Die Aktienmärkte haben sich deutlich erholt, während der Ölpreis fest an der Barriere von 100 US-Dollar hängt. Die Unsicherheit plädiert für einPortfolio, das auf Resilienz ausgerichtet ist, aber wie lässt sich das erreichen? Arthur Jurus, CIO Private Wealth Management Switzerland bei ODDO BHF, beantwortet Allnews-Fragen:
Die Auswirkungen der iranischen Krise werden progressiv sein. Wie wird die Wirtschaft 2027 aussehen? Welches Portfolio ist zu ihrer Vorbereitung geeignet?
Zu diesem Zeitpunkt positionieren sich die meisten Analysten auf ein Ende des Konflikts bis zum Sommer. In den kommenden Monaten sollten wir eine Beschleunigung der Inflation über 3% in den USA und in Europa beobachten, gefolgt von einer Rückkehr zur Desinflation im Jahr 2027. Der Basiseffekt der Teuerung sollte spätestens im zweiten Quartal 2027 nachlassen. Die Desinflation sollte zudem von den Effekten der KI auf die Produktivität profitieren. Die langfristige Inflationsentwicklung dürfte bereits ab dem nächsten Jahr wieder in Richtung Stabilität gehen. Der Einfluss des Konflikts im Iran würde sich nicht über 2026 erstrecken.
Welche Implikationen haben diese Prognosen?
Als Reaktion auf diese Prognosen sollten die Zentralbanken tendenziell abwarten. Die Fed könnte 2026 keine Zinserhöhungen vornehmen. Eine Senkung ist sogar möglich. Die Ernennung von Kevin Warsh sendet ein entsprechendes Signal. In Europa sind zwei bis drei Zinserhöhungen möglich, bevor 2027 wieder eine Abwärtsbewegung der Zinssätze einsetzt.
Wer werden die Gewinner dieser Phase sein? Wird Lateinamerika zum Beispiel aufgrund seiner geringeren Abhängigkeit von den Ölexporten vom Persischen Golf dazugehören?
Wir sind tatsächlich positiv gegenüber den Emerging Markets gestimmt. Bezüglich der Allokation positionieren sich Investoren auf den US-Dollar und US-Aktien. Historisch betrachtet hätten solche Ereignisse negative Auswirkungen auf die Schwellenländer, aber die Situation hat sich seit Jahresbeginn geändert. Investoren, insbesondere institutionelle US-Investoren, suchen eine geografische Diversifikation, um der internationalen geopolitischen Lage zu begegnen.

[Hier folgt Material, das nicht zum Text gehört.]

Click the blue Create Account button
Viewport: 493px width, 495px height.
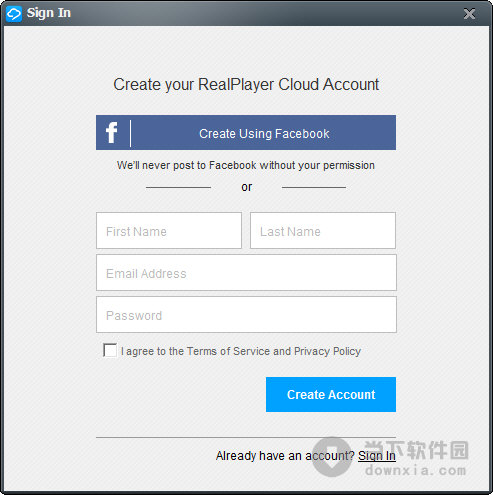[331, 395]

Wir verfolgen eine deutliche Kaufpräferenz bei US-Aktien und aufstrebenden Vermögenswerten, insbesondere Aktien aus dem Südostasiatischen Raum für Halbleiter mit einer Bevorzugung von China und Lateinamerika aufgrund der geringeren Empfindlichkeit gegenüber Ölexporten aus dem Nahen Osten.
In theoretischer Hinsicht macht Europa nur rund 10% des Öls aus dem Nahen Osten aus; Lateinamerika beschränkt sich bei Aktien auf Brasilien, das ein Netto-Ölexporteur ist. Steigende Ölpreise erhöhen die Einnahmen Brasiliens mechanisch und unterstützen so Kapitalzuflüsse auf diesem Markt.
«Die Korrelation der Aktien ist seit April positiv zum Öl.»
Wie lässt sich ein Portfolio widerstandsfähiger machen? Sind Rohstoffe die Lösung?
Unser Ansatz, der bereits zu Jahresbeginn betont wurde, besteht darin, eine selektive Sicht auf Aktien zu verfolgen, eine branchenspezifische Expertise zu nutzen und daher differenzierter vorzugehen – insbesondere wegen der KI, ihrer disruptiven Auswirkungen auf viele Unternehmen und ihrer Gewinne in zahlreichen Sektoren.
Strukturell sollte die Allokation darauf abzielen, mehr reale Vermögenswerte zu erwerben, also Edelmetalle und Industriemetalle, potenziell Schweizer Immobilien oder externe Lösungen, die von Marktunsicherheiten profitieren, wie makroorientierte Hedgefonds. Anstatt 5 bis 10% reale Vermögenswerte zu halten, schlagen wir 15–20% des Portfolios vor. Diese Entscheidung hat sich im März angesichts defensiver Faktoren und der Rendite solcher Anlagen während einer Korrektur gut bewährt.
Das Profil jeder dieser Anlageklassen ist unterschiedlich. Wie wählt man sie aus?
Für Portfolios in Euro und Dollar hängt die Exponierung gegenüber Rohstoffen von der konjunkturellen Entwicklung der Wirtschaft, wie geopolitische Schocks und die Auswirkungen des Öls, sowie von strukturellen Trends ab, mit dem Aufkommen von KI und ihrem Bedarf an Rohstoffen – sei es für Elektrifizierung oder Versorgung. Daher betone ich die Selektion von Aktien. Es geht nicht nur darum, Elektrizität, Öl, Industriemetalle oder Seltene Erden zu kaufen, sondern darum, Sektoren zu adressieren, die diese verwenden, insbesondere Infrastrukturen, das aktuelle Thema, welches Sektoren wie Energie und Versorger umfasst.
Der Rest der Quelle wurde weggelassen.